It is rather tempting to attribute such ECG changes to other nonspecific etiologies, such as myocarditis. Unless proven otherwise, bundle branch blocks, nonspecific intraventricular conduction disturbances, and complete heart block should be considered post procedural complications. The fact that LBBB was seen a month after the procedure, when the child still had normal ventricular function and absence of any other changes on CMR to suggest myocarditis, only confirmed our suspicion of device-induced LBBB. LBBB in LV dysfunction secondary to myocarditis or idiopathic dilated cardiomyopathy is usually a late finding, portends poor prognosis, and does not precede the development of ventricular dysfunction. The LBBB in our patient was thus postprocedural and LV dysfunction was a result of chronic interventricular dyssynchrony. CRT has been tried in an elderly woman who developed LBBB. As mentioned earlier, we did not want CRT alone to be a treatment option. While preparing for it, we believed in giving a chance at spontaneous recovery. One cannot overemphasize the advantage of surgical closure of ventricular septal defects, where the patch is placed only on the right side of the septum, virtually eliminating this risk. Current device designs invariably depend on the left-sided disc for device anchor. Device designs need to be reviewed, keeping such possibilities of delayed conduction tissue trauma in mind, and device construction with alternate material needs to be explored.

Conclusions

To the best of our knowledge, this is the first report of late VSD device explantation from a perimembranous location for LBBB and resultant ventricular dysfunction. While transcatheter device closure of pm VSD seems attractive, with lesser morbidity, the procedure is not free of significant complications. Development of complete LBBB after pm VSD device closure is extremely rare and is probably more common with defects extending into the muscular septum or with abnormal bundle branch anatomy. There are currently no electrophysiologic tools to identify who might be at risk for such events. Our experience, though limited to this case, seems to suggest that late device explantation might still reverse LBBB and LV dysfunction, favorably altering the clinical course.

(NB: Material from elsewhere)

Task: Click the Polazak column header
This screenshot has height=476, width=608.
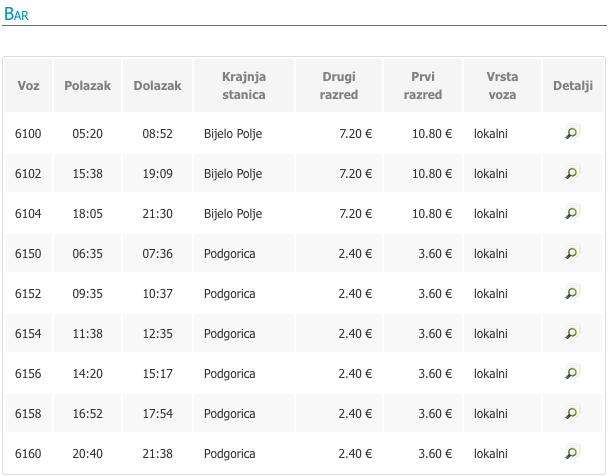Action: pos(88,85)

Left bundle branch block (LBBB) is a less recognized complication of transcatheter closure of perimembranous ventricular septal defects and is more likely to occur in defects that extend into the trabecular septum.

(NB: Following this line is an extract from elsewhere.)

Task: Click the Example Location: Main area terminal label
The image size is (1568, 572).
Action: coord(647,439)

Device-induced LBBB can lead to progressive ventricular dysfunction due to septal dyssynchrony.

Fascicular blocks, complete bundle branch blocks, or complete heart block after placement of a device may be late complications, and long-term follow-up is mandatory after device closure of perimembranous ventricular septal defects.

While cardiac resynchronization therapy has been conventionally used to improve left ventricular function in this setting, surgical removal of the device (even if carried out much later) could lead to spontaneous resolution of LBBB with normalization of ventricular function.